Any thoughts that the US Supreme Court would be acting in a non partisan manner, can be laid to rest. On the 27th of June 2019, the Court has now become the arm of the Trumpian Republican Party, as it ruled in a 5-4 decision to let stand the partisan gerrymandered maps of Maryland and North Carolina, and this would include other states which are challenging the legality of overly partisan gerrymandered drawn maps in the federal court system.
This means that in 2020, there’ll have to be a record turnout of those who’ll be voting for Democratic Party candidates, to overcome the added impediment of partisan GOP gerrymandered maps rigged to favor GOP candidates.
In 2018, the Supreme Court had refused to decide on partisan gerrymandering challenges in Wisconsin and Maryland and in 2019 it let the federal court rulings in Ohio and Michigan stand which stroke down partisan gerrymandering plans while ordering new maps to be drawn. But then the Supreme Court justices temporarily blocked those requirements in May (2019), pending their decisions in North Carolina and Maryland.
Thus, it looks like the states can gerrymander away, and those being marginalized cannot seek relief via the federal courts.
This was the latest blow to voting rights from a Supreme Court that has gutted the Voting Rights Act (in an opinion by Roberts) and upheld strict voter ID laws, voter purging, and partisan gerrymandering.
Justice Elana Kagan wrote the dissenting opinion and she was joined by the 3 other liberal justices.
See: Justices: Federal courts can’t police partisan gerrymandering
In-Depth–Politico–
But there was one exception. As per the 7/17/2019 Hill report, “Supreme Court hands Virginia Democrats a win in gerrymandering case” by Jaqueline Thomsen, “The Supreme Court has ruled against the Virginia House of Delegates in a racial gerrymandering case that represents a victory for Democrats in the state.”
“In the 5-4 ruling, the justices found that the House didn’t have the standing to appeal a lower court ruling that found that the new district maps must be used ahead of statewide elections later this year. Those new maps are already in use.”
“Democrats had claimed that previous districts were unlawful because they featured too many black voters, diminishing their power across the state and in other districts.”
“Supreme Court hands Virginia Democrats a win in gerrymandering case”The Supreme Court has previously held that race can’t be the leading factor in the creation of state districts.
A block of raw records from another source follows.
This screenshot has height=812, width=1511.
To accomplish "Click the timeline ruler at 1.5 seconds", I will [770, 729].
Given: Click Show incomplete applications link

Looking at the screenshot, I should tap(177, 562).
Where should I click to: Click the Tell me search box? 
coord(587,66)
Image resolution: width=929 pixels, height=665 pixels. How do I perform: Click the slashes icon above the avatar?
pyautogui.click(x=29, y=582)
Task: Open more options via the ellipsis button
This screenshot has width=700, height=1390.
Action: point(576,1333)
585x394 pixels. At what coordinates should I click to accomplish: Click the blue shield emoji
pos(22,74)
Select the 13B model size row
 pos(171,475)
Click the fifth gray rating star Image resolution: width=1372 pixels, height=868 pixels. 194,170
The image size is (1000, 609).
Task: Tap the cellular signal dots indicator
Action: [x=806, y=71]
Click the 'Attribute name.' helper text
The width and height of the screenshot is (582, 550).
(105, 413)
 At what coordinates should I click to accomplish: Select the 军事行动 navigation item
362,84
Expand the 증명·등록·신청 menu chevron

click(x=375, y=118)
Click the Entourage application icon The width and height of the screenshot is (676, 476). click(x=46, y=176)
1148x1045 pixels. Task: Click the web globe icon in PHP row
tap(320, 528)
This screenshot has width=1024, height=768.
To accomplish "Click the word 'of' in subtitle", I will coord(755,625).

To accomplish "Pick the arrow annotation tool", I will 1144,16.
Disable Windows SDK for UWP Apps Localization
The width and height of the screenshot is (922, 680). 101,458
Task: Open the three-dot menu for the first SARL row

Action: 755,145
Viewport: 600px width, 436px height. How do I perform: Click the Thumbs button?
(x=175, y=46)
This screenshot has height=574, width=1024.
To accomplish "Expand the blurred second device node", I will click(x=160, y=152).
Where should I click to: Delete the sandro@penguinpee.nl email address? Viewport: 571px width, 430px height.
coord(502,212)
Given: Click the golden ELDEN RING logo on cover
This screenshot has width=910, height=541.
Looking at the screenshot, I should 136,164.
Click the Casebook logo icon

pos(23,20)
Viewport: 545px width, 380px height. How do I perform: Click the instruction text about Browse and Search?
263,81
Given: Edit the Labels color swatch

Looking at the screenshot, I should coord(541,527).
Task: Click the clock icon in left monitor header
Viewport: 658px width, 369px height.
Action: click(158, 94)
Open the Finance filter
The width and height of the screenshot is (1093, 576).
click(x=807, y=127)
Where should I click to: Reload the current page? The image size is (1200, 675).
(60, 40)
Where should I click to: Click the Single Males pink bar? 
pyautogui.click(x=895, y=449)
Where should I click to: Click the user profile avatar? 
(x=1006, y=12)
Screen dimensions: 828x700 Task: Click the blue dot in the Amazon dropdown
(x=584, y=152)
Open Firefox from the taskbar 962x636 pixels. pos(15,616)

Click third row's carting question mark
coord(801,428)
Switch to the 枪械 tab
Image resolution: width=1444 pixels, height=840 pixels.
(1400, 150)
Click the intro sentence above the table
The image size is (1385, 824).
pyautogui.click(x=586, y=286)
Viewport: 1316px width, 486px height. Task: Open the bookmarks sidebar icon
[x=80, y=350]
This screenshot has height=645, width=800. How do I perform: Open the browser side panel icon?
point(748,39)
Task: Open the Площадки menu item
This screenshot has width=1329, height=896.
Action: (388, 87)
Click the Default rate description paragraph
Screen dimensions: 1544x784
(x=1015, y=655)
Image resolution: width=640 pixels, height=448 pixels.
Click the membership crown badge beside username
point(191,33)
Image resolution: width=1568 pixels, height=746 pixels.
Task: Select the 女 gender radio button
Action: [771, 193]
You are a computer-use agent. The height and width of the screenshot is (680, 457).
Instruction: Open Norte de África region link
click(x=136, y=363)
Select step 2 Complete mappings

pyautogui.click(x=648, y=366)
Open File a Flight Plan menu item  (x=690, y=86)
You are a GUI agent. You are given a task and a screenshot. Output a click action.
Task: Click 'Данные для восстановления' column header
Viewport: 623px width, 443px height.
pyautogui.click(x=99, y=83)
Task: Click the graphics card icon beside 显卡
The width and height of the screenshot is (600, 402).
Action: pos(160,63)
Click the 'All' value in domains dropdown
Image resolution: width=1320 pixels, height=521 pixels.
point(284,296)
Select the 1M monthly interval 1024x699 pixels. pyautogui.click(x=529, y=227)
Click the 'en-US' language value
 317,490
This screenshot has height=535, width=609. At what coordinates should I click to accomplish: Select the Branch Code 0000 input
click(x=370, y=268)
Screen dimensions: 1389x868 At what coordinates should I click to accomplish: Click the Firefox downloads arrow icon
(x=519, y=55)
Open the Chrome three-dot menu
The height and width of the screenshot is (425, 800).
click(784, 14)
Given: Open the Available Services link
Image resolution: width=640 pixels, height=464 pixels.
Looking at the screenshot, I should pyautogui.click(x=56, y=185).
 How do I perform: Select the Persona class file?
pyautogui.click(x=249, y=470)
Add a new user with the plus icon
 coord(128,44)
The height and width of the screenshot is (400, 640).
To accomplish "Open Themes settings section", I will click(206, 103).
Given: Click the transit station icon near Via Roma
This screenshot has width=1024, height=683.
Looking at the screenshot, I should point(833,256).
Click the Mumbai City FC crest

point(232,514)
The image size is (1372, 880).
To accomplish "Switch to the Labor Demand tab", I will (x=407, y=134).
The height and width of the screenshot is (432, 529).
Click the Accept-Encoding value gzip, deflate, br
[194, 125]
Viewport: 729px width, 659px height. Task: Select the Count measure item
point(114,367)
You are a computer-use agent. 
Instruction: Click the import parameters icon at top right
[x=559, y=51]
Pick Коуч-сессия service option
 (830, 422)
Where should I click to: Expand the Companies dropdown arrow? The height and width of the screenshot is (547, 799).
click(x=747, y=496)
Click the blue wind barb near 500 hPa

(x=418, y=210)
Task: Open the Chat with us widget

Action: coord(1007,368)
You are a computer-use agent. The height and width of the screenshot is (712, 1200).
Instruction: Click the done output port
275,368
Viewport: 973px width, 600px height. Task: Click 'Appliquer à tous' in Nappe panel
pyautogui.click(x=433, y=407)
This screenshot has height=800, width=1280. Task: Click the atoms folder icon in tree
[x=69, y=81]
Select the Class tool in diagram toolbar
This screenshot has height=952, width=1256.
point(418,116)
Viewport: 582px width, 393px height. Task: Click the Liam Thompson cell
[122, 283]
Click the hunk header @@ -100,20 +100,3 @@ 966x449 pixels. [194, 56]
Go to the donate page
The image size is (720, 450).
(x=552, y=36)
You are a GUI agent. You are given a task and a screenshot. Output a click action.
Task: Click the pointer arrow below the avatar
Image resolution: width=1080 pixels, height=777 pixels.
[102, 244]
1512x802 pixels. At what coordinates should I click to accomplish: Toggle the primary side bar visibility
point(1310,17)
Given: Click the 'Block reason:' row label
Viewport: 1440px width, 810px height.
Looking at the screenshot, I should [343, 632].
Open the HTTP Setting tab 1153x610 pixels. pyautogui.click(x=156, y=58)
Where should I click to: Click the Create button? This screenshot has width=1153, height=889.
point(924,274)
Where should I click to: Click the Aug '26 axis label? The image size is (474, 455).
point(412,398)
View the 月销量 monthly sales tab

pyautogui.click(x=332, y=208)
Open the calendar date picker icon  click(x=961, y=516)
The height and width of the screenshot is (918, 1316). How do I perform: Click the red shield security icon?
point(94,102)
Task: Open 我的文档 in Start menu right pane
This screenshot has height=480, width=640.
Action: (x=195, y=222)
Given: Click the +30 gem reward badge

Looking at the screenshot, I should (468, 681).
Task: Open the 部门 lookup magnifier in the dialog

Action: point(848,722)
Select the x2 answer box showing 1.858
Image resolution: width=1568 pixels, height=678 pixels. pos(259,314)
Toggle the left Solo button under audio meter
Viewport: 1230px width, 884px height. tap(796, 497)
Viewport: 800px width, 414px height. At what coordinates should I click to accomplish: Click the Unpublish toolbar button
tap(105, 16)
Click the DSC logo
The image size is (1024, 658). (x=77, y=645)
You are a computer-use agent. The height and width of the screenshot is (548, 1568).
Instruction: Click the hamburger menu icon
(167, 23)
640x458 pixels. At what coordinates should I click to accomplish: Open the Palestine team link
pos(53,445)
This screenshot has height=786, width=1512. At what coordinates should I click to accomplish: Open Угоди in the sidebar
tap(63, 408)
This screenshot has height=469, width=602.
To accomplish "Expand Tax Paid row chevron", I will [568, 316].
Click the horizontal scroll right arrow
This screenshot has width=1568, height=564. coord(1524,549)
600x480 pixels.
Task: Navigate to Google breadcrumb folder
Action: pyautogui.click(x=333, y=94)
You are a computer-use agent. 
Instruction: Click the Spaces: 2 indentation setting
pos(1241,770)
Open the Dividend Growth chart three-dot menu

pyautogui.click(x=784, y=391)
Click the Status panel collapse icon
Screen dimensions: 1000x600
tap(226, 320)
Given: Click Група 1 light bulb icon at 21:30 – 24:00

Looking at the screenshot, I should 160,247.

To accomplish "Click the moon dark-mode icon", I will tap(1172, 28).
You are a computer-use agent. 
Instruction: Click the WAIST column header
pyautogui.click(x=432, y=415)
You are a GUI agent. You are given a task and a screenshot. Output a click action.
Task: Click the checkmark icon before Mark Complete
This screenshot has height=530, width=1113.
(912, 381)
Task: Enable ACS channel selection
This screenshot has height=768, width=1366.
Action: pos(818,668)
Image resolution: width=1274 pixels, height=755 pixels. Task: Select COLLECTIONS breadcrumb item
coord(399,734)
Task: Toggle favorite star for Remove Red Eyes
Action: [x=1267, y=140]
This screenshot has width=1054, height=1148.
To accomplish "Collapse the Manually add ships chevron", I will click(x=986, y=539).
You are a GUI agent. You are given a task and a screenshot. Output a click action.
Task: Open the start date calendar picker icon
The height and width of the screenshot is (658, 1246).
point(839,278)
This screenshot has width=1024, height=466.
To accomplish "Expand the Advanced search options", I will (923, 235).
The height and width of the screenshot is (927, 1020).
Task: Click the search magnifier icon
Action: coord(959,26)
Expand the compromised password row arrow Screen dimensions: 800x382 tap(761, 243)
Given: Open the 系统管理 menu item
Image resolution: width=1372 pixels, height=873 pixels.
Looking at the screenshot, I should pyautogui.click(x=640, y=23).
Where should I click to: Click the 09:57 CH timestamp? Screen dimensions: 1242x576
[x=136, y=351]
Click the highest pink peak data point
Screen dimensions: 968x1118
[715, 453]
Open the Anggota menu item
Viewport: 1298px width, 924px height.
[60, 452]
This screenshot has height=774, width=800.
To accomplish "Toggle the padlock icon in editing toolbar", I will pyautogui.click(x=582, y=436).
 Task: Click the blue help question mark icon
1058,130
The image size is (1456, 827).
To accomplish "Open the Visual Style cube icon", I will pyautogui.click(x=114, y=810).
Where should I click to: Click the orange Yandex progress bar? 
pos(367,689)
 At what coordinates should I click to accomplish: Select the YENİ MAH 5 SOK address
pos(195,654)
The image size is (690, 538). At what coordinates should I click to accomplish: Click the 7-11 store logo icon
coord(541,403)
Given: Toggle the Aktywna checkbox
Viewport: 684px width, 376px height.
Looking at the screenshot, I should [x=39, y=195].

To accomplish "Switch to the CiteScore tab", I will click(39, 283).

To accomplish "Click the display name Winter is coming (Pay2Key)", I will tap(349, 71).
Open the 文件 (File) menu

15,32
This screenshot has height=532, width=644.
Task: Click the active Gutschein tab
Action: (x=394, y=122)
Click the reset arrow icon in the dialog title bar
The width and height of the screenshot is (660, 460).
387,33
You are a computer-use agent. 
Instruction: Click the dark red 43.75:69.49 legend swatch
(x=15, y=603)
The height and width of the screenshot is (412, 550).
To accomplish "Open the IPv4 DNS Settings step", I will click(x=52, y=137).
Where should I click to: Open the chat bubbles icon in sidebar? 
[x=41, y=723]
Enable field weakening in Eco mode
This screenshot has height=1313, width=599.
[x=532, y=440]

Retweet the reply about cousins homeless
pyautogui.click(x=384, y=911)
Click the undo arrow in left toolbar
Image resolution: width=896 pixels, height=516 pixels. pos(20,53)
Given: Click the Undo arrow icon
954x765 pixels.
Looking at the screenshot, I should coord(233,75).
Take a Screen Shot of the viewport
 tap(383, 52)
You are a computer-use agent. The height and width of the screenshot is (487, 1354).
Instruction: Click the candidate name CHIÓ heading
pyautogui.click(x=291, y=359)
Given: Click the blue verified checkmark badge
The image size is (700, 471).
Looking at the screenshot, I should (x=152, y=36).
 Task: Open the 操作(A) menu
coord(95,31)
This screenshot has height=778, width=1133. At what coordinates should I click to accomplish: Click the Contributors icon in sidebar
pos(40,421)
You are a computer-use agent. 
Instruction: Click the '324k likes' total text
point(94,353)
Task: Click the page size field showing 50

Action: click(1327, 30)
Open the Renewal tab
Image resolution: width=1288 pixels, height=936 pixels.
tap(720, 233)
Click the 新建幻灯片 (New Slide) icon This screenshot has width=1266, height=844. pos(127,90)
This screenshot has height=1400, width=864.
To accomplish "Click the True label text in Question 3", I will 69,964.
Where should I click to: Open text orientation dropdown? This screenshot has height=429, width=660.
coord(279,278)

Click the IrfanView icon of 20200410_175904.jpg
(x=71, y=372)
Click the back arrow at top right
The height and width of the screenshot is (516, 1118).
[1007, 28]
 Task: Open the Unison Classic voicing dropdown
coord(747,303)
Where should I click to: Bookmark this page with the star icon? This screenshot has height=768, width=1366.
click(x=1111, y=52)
The justices first took on the case in 2015, but sent it back down to a lower court for reconsideration.”
“But lawyers for the GOP-held House of Delegates claimed that by making sure that each legislative district had 55 percent black voters, the state was ensuring that their voting power wasn’t diminished.”
Justice Ruth Bader Ginsburg wrote the majority opinion and was joined by Justices Clarence Thomas, Sonia Sotomayor, Elena Kagan and Neil Gorsuch.
Justices Samuel Alito, John Roberts, Stephen Breyer and Brett Kavanaugh dissented.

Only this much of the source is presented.